The first option is a form of task-parallelism
, in which you divide your task into group of sub-tasks and execute them in parallel. As is obvious from the code you provided, you are responsible for choosing the level of granularity [chunks] while creating the sub-tasks. The selected granularity might be too big or too low, if one does not rely on appropriate heuristics, and the resulting performance gain might not be significant. Task-parallelism
is used in scenarios where the operation to be performed takes similar time for all input values.
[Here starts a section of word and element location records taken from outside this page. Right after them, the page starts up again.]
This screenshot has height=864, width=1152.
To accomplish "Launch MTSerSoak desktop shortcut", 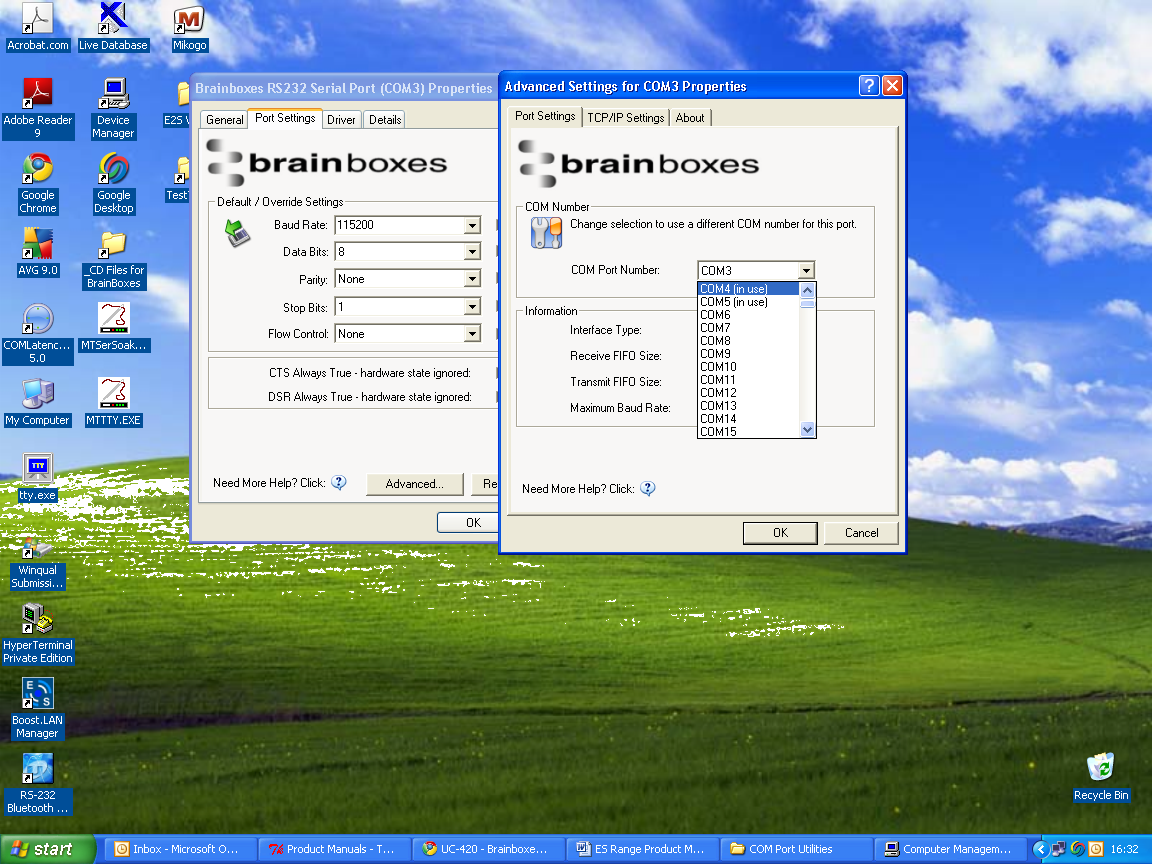I will click(113, 320).
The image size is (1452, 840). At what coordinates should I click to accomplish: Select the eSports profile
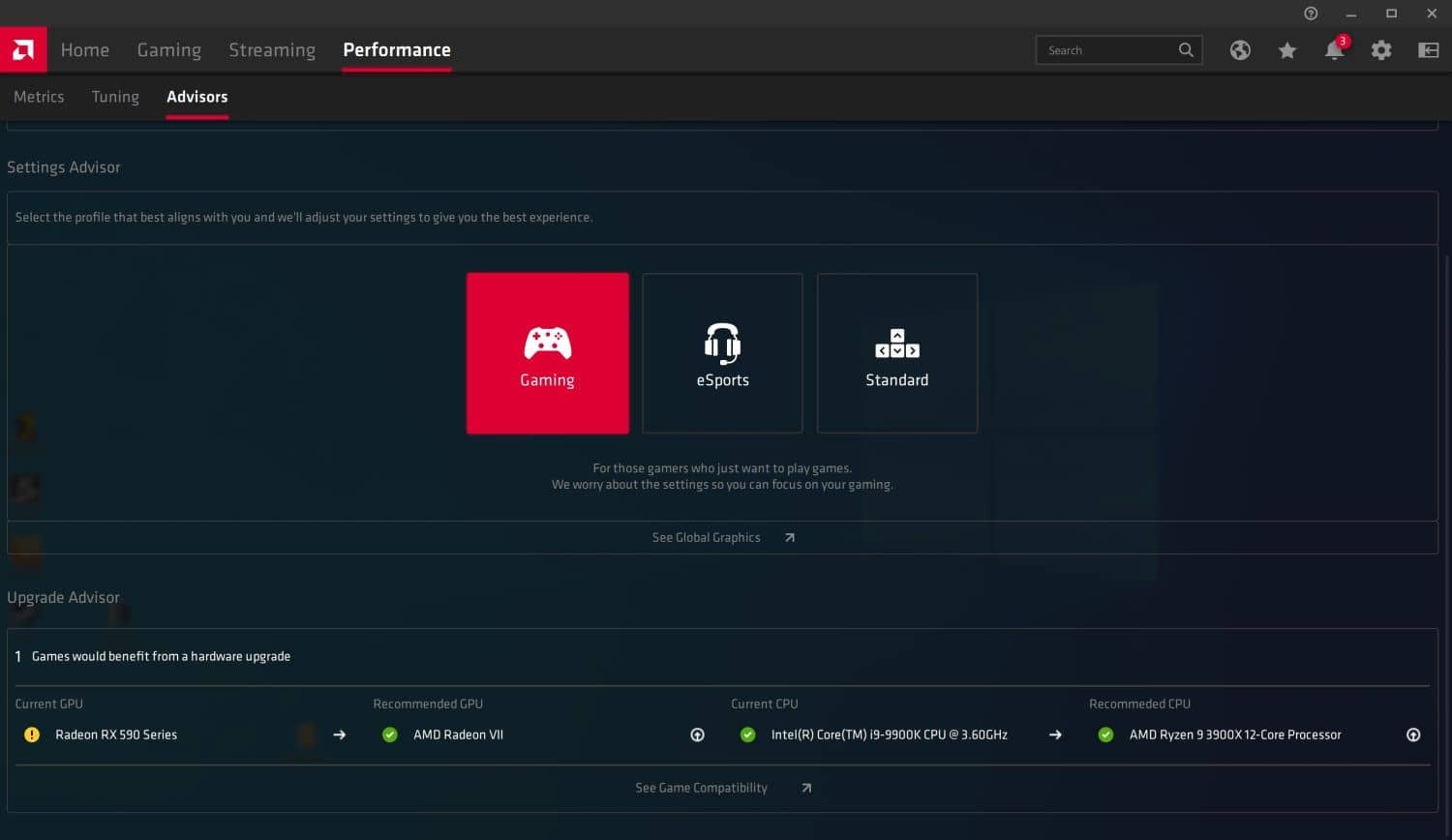tap(722, 352)
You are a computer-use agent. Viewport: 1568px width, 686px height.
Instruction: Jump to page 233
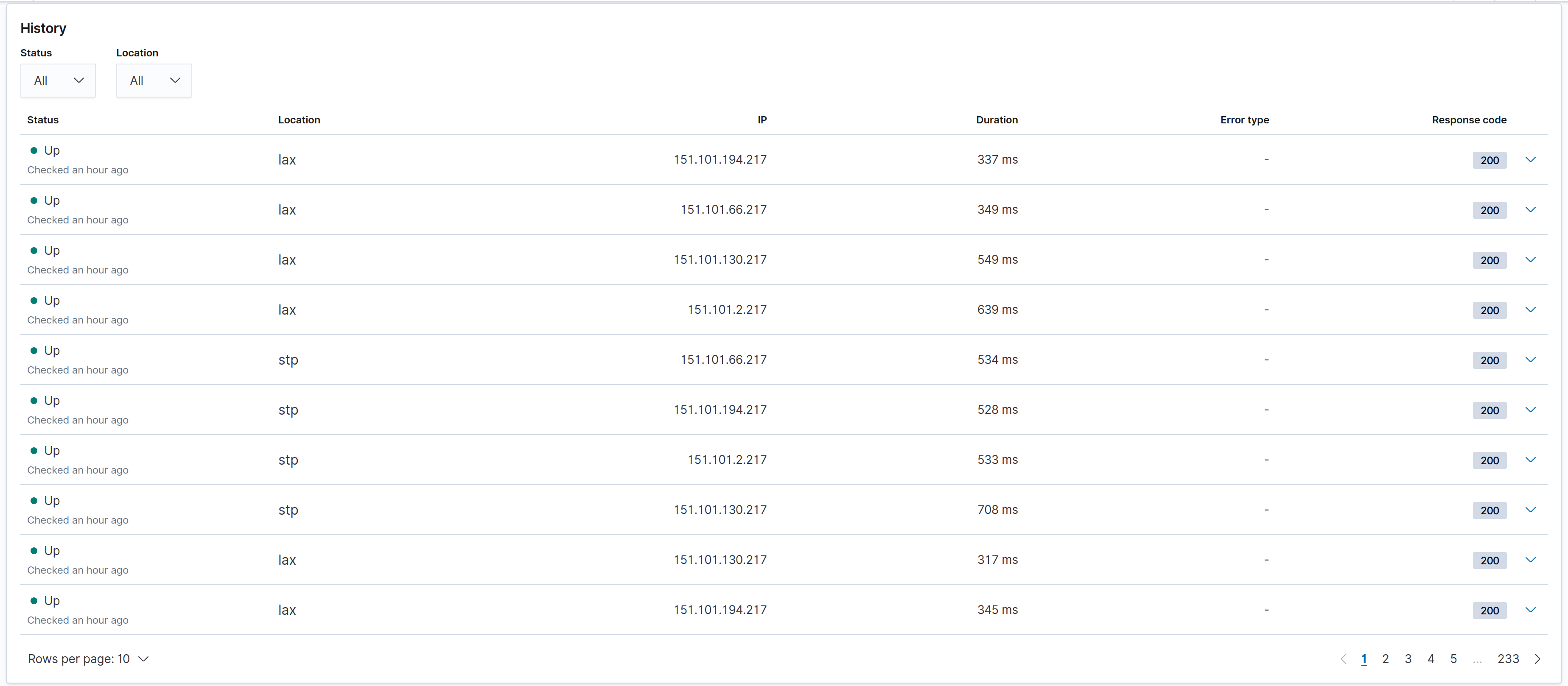(1509, 658)
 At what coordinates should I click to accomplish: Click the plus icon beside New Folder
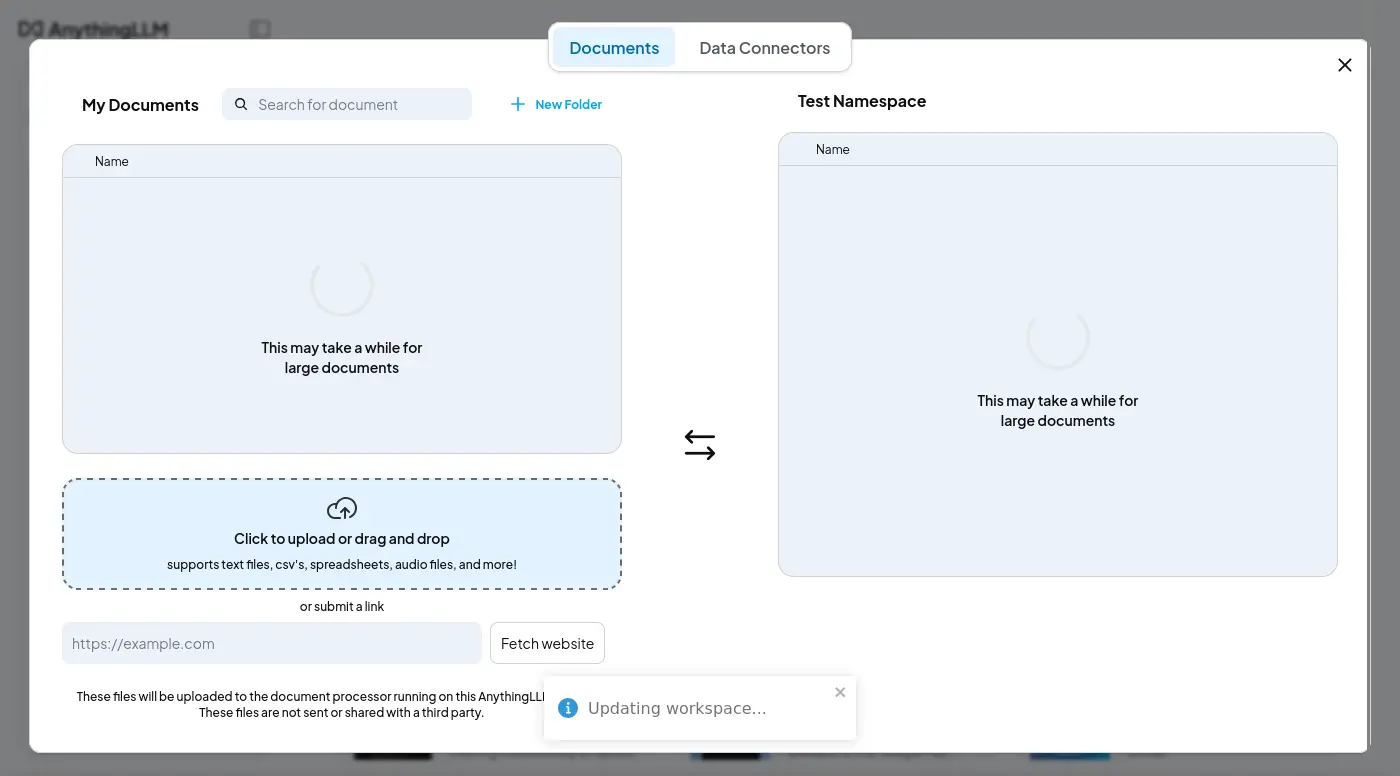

The second option is a form of data-parallelism
, in which the input data is divided into smaller chunks based on the number of hardware threads/cores/processors available, and then each individual chunk is processed in isolation. In this case, the .NET library chooses the right level of granularity for you and ensures better CPU utilization. Conventionally, data-parallelism
is used in scenarios when the operation to be performed can vary in terms of time taken, depending on the input value.
In conclusion, if your operation is more or less uniform over the range of input values and you know the right granularity [chunk size], go ahead with the first option. If however that's not the case or if you are unsure about the above questions, go with the second option which usually pans out better in most scenarios.
NOTE: If this is a very performance critical component of your application, I will advise bench-marking the performances in production like environment with both approaches to get more data, in addition to the above recommendations.